A camada de enlace de dados

Introdução

A função da segunda camada no modelo de referência OSI – camada de enlace de dados – é converter o fluxo de dados sem formatação, fornecido pela primeira camada (camada física) em um fluxo de quadros a ser utilizado pela camada de rede.Vários métodos de enquadramento são utilizados, como a contagem de bits, ou caracteres, e a inserção de caracteres e flags através da inserção de bits.

Os protocolos que atuam na camada de enlace de dados podem oferecer recursos de controle para retransmissão de quadros (frames) com falhas ou perdidos. Outra função importante da camada de enlace de dados, é o controle de fluxo, na qual ela impede que um transmissor (servidor) rápido “afogue” um receptor lento.

Um dos protocolos mais importantes dessa camada é o “sliding windows” – janela deslizante que consegue integrar de forma eficiente, tanto o controle de erros, como o controle de fluxo.

As antigas redes locais de difusão, exerciam outra questão fundamental na camada de enlace de dados, que era a de controlar o acesso ao canal compartilhado quando utilizavam ainda o padrão 802.3 – 10BaseX nas chamadas topologias em barramento.

Este problema era resolvido através da subcamada especial da camada de enlace de dados, a subcamada MAC – Controle de Acesso ao Meio.

* É importante lembrarmos que, apesar deste artigo referir-se exclusivamente à camada de enlace de dados, as funções de controle de erros e controle de fluxo, fazem parte também da camada de transporte.

Serviços oferecidos à camada de rede

Transmissão de dados no modelo OSI

A figura 1 mostra como os dados podem ser transmitidos no modelo OSI. Esse modelo foi baseado em uma proposta desenvolvida pela ISO (Organização de Padrões Internacionais) como primeiro passo na direção para uma padronização internacional dos protocolos utilizados nas diferentes camadas.

Dados fornecidos:

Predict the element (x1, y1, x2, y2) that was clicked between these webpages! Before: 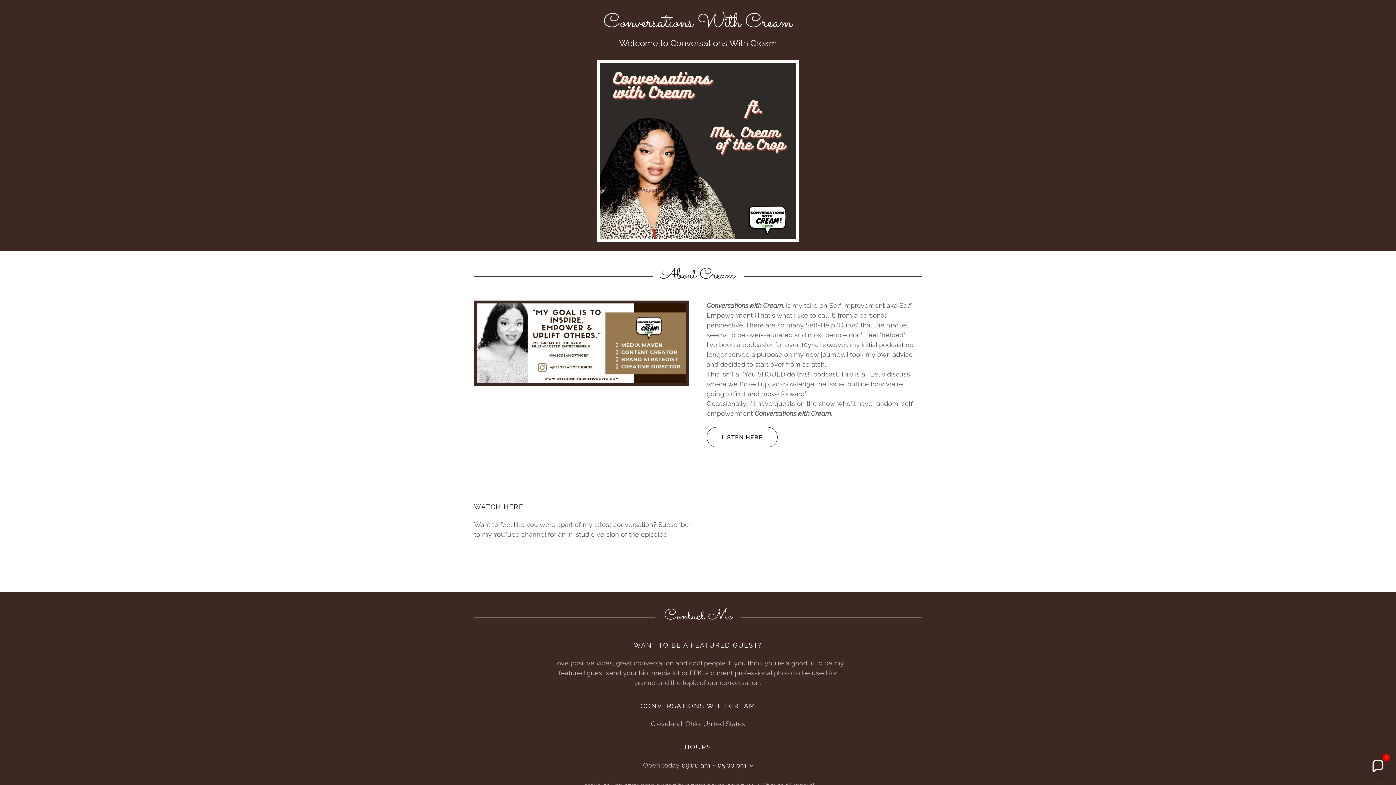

Solicitação escrita 1:
Segundo o texto sobre a camada de enlace de dados, qual subcamada resolvia o problema de controlar o acesso ao canal compartilhado?
Solicitação escrita 2:
Reescreva de forma mais concisa o parágrafo do texto sobre a camada de enlace de dados que começa com "Os protocolos que atuam", mantendo seus fatos principais.
O material não tem relação com o texto fornecido.

Resposta completa 1:
A subcamada MAC (Controle de Acesso ao Meio).

Resposta completa 2:
Os protocolos da camada de enlace de dados podem controlar a retransmissão de quadros com falhas ou perdidos. Outra função importante da camada é o controle de fluxo, que impede que um transmissor rápido sobrecarregue um receptor lento.